The present application claims benefits and priority of Chinese Patent Application No. 2018104217222 filed on May 4, 2018.
The present application relates to, in particular, a method for book recognition and book reading device.
With the development of artificial intelligence technology, more and more image processing methods based on the aforementioned computer structures emerge. One of them is the processing of children's picture books. For the picture book recognition, the problem to be solved is how to quickly distinguish whether the pictures captured by the camera include a picture book and confirm which page of the picture book is. This is actually understood as a picture retrieval problem, that is, how to select from the picture book library a candidate picture (or an index thereof) having the same content as the queried picture.
Embodiments of the present application provide a method for establishing a picture book model, a reading robot, and a storage device to speed up the image query.
The present application provides a method for establishing a book model, comprising:
detecting feature points of each training image in a book library;
extracting features of feature points of each training image in the book library;
filtering a specific number of features for each training image; and
establishing a book model based on the specified number of features.
Optionally, detecting feature points of each training image in a book library comprises:
for each book in the book library, detecting feature points of a training image corresponding to cover page of the book; and
for each book in the book library, detecting feature points of a training image corresponding to content page of the book.
Optionally, detecting feature points of each training image in a book library comprises: detecting feature points of books in the book library by the HARRIS corner detection algorithm, the FAST feature point detection algorithm, the SURF feature point detection algorithm, and/or the AKAZE feature point detection algorithm.
Optionally, extracting features of feature points of each training image in the book library comprises: extracting features of feature points of each training image by a feature extraction algorithm corresponding to the feature points, or by a deep-learning based algorithm.

◆ ◆ ◆

| The tasks |
• a. Set down the part of the patent text from "The present application provides" up to and including "of the book.", word for word.
• b. Answer these questions from the patent text.
(i) On what date was Chinese Patent Application No. 2018104217222 filed?
(ii) What kind of problem does the patent text say picture book recognition is actually understood as?
(iii) Besides a feature extraction algorithm corresponding to the feature points, what kind of algorithm can extract features of feature points of each training image?
The records that come next are separate material and have no connection to the patent text.

◆ ◆ ◆

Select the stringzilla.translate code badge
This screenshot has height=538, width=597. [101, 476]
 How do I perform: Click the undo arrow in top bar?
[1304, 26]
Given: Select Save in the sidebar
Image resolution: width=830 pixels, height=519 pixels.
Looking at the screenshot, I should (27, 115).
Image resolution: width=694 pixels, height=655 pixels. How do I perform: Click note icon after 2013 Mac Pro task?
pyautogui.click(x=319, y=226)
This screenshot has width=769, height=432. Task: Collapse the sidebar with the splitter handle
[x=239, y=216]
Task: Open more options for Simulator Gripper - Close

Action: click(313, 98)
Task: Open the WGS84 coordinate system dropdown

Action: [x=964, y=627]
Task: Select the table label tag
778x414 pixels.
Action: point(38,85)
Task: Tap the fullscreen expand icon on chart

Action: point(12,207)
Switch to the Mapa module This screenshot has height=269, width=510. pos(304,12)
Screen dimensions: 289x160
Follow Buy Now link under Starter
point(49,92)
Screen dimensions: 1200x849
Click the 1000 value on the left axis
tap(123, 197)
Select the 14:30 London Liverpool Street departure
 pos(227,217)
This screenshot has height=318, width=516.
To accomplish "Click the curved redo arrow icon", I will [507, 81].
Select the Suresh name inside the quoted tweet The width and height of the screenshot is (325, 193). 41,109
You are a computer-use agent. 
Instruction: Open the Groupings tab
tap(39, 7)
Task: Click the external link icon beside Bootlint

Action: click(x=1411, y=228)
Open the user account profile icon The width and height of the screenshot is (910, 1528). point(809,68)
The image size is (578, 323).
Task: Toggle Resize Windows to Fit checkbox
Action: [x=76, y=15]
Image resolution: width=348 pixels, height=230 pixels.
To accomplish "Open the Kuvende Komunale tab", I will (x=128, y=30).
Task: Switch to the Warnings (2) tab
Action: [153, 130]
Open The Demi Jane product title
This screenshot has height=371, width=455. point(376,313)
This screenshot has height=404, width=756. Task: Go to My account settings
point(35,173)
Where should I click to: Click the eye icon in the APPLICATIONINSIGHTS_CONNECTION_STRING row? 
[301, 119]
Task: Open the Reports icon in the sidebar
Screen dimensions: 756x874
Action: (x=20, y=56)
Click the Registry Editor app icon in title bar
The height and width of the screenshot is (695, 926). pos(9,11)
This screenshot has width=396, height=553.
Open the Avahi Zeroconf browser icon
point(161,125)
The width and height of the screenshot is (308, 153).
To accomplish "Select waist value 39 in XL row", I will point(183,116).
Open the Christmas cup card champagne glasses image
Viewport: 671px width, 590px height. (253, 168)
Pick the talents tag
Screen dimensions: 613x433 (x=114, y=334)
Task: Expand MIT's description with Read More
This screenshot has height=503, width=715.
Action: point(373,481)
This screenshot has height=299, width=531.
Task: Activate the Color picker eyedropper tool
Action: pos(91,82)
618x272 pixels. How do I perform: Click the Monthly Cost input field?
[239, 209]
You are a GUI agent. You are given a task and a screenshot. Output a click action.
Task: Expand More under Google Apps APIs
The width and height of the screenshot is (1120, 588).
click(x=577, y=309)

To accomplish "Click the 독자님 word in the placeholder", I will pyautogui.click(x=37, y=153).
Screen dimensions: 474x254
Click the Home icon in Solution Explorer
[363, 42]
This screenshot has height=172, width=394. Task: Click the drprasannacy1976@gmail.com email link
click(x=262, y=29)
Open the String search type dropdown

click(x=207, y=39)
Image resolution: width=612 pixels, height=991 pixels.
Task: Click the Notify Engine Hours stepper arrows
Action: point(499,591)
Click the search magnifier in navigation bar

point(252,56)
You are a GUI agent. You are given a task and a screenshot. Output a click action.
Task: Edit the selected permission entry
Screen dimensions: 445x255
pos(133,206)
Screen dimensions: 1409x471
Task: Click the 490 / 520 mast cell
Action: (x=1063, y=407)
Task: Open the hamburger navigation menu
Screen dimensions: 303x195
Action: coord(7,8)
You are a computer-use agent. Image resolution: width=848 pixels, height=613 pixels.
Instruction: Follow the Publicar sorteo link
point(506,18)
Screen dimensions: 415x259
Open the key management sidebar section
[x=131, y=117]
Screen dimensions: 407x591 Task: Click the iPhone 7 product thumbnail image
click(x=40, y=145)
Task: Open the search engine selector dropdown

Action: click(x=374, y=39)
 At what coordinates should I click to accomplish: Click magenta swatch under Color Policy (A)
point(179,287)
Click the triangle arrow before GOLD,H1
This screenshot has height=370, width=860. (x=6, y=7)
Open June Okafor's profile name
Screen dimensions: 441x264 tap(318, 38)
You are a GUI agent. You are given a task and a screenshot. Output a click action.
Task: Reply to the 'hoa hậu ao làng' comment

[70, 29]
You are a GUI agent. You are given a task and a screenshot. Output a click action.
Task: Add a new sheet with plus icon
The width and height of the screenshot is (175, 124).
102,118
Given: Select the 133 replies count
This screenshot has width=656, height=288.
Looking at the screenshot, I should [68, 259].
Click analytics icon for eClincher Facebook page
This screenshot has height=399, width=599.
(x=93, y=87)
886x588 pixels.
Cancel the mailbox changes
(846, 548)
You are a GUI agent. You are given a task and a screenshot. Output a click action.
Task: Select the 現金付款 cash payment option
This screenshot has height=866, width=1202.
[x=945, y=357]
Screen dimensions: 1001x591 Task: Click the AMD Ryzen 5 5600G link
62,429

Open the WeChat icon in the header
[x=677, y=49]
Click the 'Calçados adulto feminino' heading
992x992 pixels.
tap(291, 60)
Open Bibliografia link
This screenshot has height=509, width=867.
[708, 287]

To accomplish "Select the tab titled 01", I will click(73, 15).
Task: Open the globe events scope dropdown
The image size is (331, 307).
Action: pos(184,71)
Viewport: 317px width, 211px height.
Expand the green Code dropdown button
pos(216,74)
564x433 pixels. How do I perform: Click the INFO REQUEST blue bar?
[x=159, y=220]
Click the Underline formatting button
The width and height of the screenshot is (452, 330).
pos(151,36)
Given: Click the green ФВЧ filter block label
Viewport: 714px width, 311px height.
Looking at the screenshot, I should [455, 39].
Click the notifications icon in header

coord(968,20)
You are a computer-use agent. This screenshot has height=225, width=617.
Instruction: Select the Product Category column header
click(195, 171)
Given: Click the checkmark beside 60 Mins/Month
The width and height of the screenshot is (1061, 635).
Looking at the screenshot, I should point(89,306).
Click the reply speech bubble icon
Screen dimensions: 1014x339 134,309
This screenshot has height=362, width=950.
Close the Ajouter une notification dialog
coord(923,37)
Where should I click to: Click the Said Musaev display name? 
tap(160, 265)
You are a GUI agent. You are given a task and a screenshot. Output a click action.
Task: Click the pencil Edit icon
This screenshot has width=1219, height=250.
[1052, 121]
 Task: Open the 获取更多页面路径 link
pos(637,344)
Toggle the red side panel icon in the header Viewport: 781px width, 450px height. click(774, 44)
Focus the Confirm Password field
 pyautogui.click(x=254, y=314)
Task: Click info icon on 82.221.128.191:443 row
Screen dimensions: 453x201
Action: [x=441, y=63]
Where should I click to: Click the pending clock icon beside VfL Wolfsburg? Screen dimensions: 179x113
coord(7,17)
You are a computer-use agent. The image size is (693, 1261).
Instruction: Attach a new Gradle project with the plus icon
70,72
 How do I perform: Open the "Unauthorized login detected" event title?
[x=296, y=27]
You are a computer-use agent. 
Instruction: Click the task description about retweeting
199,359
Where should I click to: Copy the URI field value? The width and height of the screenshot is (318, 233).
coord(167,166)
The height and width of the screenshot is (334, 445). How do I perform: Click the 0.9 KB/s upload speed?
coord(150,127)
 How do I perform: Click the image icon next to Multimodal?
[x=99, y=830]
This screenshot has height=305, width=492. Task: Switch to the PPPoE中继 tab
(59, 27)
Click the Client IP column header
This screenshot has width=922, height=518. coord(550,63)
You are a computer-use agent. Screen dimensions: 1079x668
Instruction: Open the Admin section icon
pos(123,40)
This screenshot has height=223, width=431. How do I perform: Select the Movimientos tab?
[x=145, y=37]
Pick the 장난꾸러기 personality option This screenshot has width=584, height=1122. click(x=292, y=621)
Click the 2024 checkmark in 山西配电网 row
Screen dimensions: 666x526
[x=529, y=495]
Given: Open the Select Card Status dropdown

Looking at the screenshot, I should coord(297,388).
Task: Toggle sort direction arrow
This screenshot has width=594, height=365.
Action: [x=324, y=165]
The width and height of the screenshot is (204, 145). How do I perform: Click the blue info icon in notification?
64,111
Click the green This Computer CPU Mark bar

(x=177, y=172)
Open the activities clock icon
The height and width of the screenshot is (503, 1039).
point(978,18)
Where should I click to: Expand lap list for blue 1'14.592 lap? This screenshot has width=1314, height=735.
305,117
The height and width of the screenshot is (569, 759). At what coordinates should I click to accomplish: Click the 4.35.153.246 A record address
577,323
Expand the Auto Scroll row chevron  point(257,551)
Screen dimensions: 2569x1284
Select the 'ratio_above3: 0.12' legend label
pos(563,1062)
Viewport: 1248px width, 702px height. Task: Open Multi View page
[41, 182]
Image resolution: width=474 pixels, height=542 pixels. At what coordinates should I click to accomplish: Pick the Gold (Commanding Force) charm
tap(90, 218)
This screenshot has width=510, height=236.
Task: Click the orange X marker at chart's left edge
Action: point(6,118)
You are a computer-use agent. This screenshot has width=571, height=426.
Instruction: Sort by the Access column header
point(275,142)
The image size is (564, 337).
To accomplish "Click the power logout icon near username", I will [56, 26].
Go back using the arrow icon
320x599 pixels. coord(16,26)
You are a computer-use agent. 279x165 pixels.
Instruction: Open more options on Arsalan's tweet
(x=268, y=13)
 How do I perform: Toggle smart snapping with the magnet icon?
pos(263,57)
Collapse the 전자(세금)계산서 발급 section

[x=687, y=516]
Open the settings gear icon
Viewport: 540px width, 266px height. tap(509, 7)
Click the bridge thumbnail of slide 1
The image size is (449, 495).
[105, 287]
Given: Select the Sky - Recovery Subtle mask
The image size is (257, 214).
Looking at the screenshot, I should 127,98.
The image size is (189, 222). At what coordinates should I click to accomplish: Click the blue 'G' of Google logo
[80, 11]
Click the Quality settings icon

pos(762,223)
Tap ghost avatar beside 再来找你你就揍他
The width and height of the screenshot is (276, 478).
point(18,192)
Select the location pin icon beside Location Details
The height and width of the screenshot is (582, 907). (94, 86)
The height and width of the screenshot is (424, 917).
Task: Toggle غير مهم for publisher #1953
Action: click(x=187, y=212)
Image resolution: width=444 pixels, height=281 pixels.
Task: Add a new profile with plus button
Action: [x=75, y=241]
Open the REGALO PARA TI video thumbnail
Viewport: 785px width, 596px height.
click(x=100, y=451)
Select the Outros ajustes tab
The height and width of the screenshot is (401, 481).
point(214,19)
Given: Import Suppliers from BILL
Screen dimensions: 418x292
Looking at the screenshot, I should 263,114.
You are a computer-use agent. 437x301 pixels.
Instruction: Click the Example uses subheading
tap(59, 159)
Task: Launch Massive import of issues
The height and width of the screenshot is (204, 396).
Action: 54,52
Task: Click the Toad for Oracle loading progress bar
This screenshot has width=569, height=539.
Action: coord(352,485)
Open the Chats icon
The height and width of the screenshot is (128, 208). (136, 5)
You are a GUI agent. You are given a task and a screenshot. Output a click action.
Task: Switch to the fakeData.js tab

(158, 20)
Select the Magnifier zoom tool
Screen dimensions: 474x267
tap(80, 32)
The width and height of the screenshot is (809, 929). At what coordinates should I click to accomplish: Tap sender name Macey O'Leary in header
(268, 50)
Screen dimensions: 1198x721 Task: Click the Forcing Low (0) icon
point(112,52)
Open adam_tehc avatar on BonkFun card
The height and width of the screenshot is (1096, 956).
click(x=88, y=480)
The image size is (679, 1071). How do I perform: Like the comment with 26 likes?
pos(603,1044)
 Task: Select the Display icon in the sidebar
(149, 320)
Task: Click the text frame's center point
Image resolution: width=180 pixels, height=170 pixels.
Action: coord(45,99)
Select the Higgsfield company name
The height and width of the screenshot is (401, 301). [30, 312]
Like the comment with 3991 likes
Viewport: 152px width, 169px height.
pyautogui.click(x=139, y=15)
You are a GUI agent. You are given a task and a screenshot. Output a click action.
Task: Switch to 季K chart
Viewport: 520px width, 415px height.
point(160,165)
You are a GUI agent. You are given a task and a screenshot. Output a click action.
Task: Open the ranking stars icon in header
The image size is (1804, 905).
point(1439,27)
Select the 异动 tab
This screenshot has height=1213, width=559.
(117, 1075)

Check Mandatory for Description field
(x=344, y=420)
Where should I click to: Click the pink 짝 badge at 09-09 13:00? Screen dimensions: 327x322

◆ ◆ ◆

| Solved tasks |
• a.
The present application provides a method for establishing a book model, comprising:
detecting feature points of each training image in a book library;
extracting features of feature points of each training image in the book library;
filtering a specific number of features for each training image; and
establishing a book model based on the specified number of features.
Optionally, detecting feature points of each training image in a book library comprises:
for each book in the book library, detecting feature points of a training image corresponding to cover page of the book; and
for each book in the book library, detecting feature points of a training image corresponding to content page of the book.

• b.
(i) May 4, 2018
(ii) A picture retrieval problem
(iii) A deep-learning based algorithm